By ROGER AMSDEN, for THE LACONIA DAILY SUN

GILFORD — More than 100 people turned out for an open house Saturday morning at the New Hampshire Marine Patrol's new 32,000-square-foot headquarters building in Glendale.

“It was a very good turnout and there were a lot of positive comments,” said Lt. Crystal McLain, who oversaw all the details of the building's construction as project manager.

She said people were impressed with the boat maintenance facility used for the Marine Patrol's fleet, as well as the two state-of-the-art classrooms for public boating education courses, one of which was closed off because a boating safety class was being held.

The new headquarters building includes office space, a dispatch center and a lobby for issuing boat registrations. Along with areas for training and testing boaters, the building also has a booking area and a holding cell, where violators can be held before being taken to the Belknap County Jail.

Ground was broken on the $9.38 million project in September of 2015 and it was completed and opened in late October last year. It is named the David T. Barrett Marine Patrol headquarters in honor of the man who was the director of the Division of Safety with the New Hampshire Department of Safety from 1993 until his death in 2011.

As part of the project the state also purchased an adjacent 1.4 acre lot where Glendale Marine had been located for $1,345,000 to provide additional space for the bureau's operations.

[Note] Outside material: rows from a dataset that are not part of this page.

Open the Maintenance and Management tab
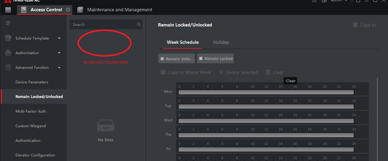 [119, 10]
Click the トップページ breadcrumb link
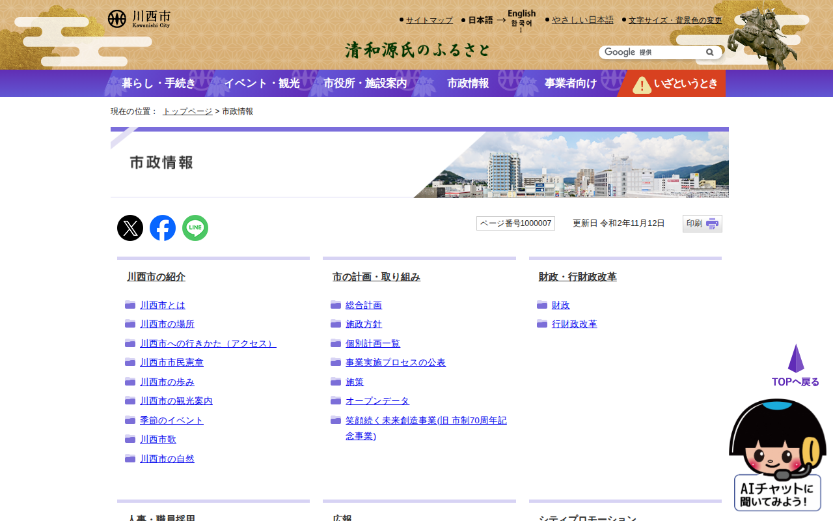 click(187, 111)
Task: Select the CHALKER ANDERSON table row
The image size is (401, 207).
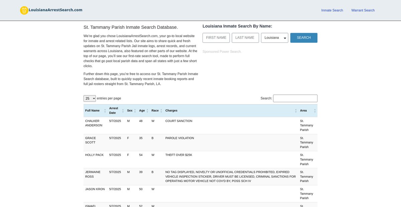Action: tap(201, 126)
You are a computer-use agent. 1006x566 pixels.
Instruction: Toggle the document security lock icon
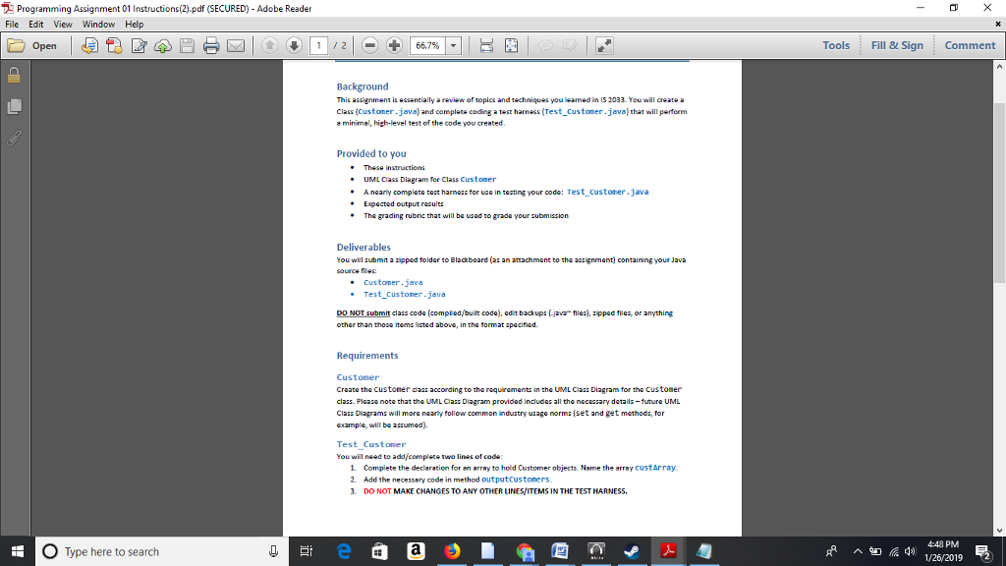tap(14, 76)
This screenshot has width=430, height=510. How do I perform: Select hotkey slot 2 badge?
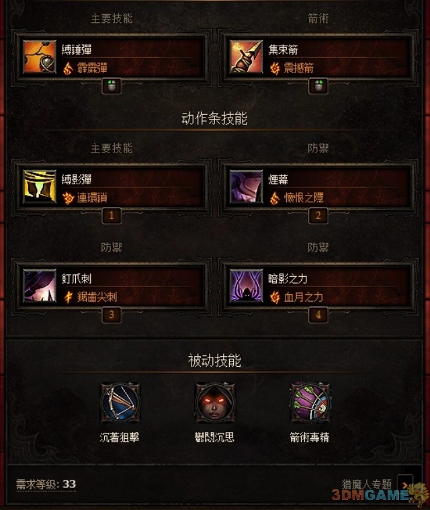(x=318, y=216)
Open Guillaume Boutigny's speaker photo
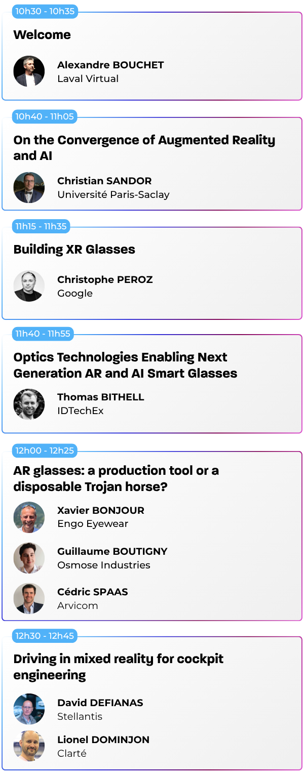The width and height of the screenshot is (304, 777). click(x=29, y=558)
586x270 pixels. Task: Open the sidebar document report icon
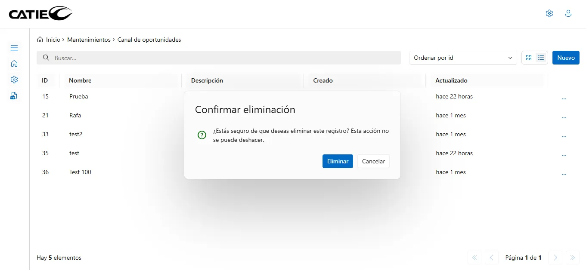point(14,96)
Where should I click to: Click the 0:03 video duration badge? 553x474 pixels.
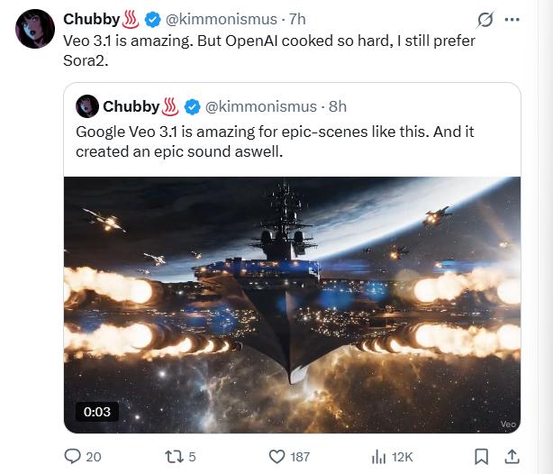(96, 412)
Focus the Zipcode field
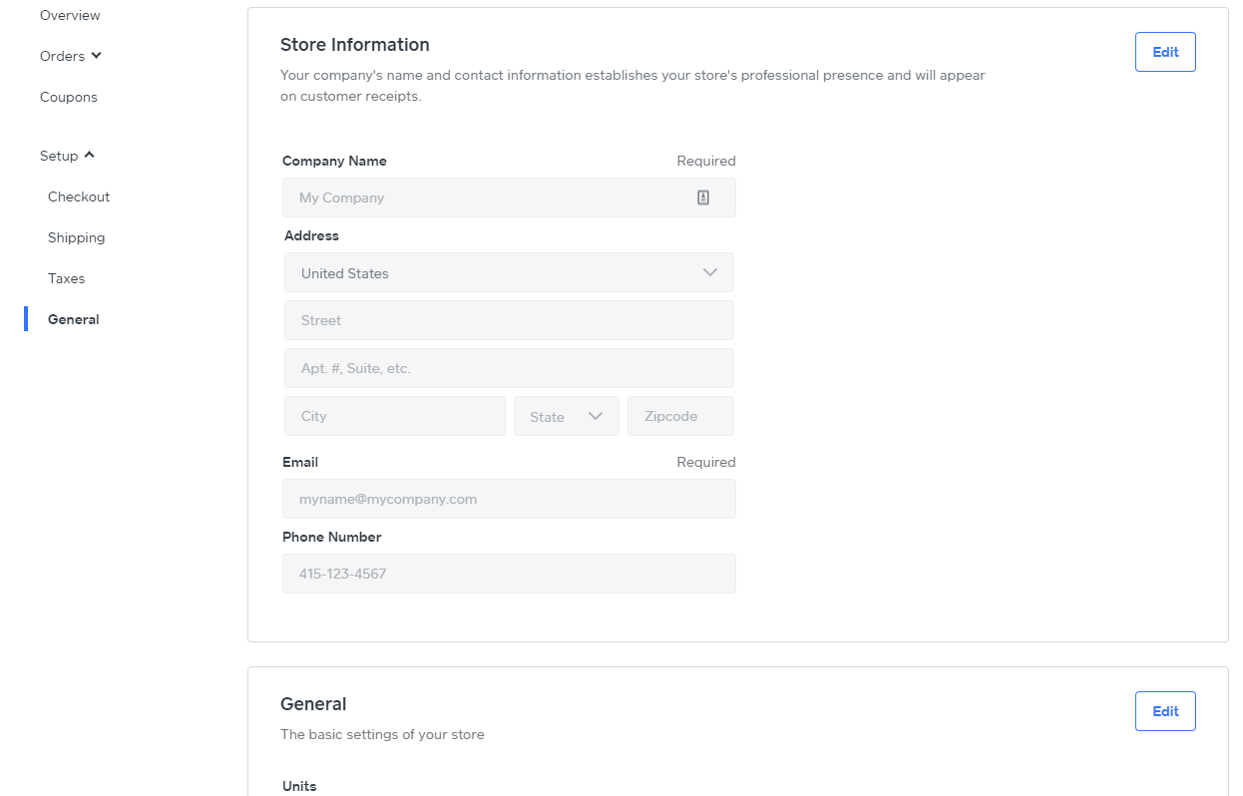The height and width of the screenshot is (796, 1243). point(679,416)
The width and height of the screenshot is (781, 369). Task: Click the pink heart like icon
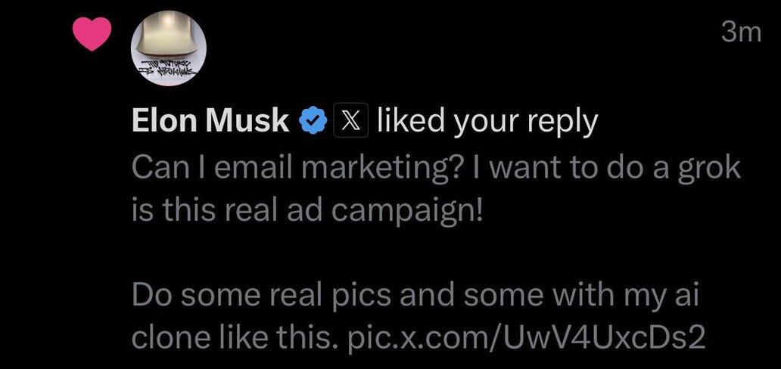[x=92, y=35]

The new facility features storm water filtering by underground drainage, filtered roof run-off drainage, porous concrete, green spaces designed to capture and filter run-off, energy-efficient LED lighting, a modern and efficient HVAC system, and sun tunnels. The building provides ADA compliant accessibility.

The facility was built on the site of the former Marine Patrol headquarters which was acquired by the state from Goodhue Boat Yard in the 1960s. John Goodhue II had built the boat yard in 1950 and rebuilt it after it was destroyed by fire in 1960.

A 2011 study of the former building identified numerous issues, including serious structural problems, lack of ADA compliance, excessive energy costs, and poor drainage and run-off containment from the parking lot.

The opening of the new building last November enabled the state to close a storage facility in Belmont and the temporary headquarters on the old State School property in Laconia, where operations were moved to during the construction period.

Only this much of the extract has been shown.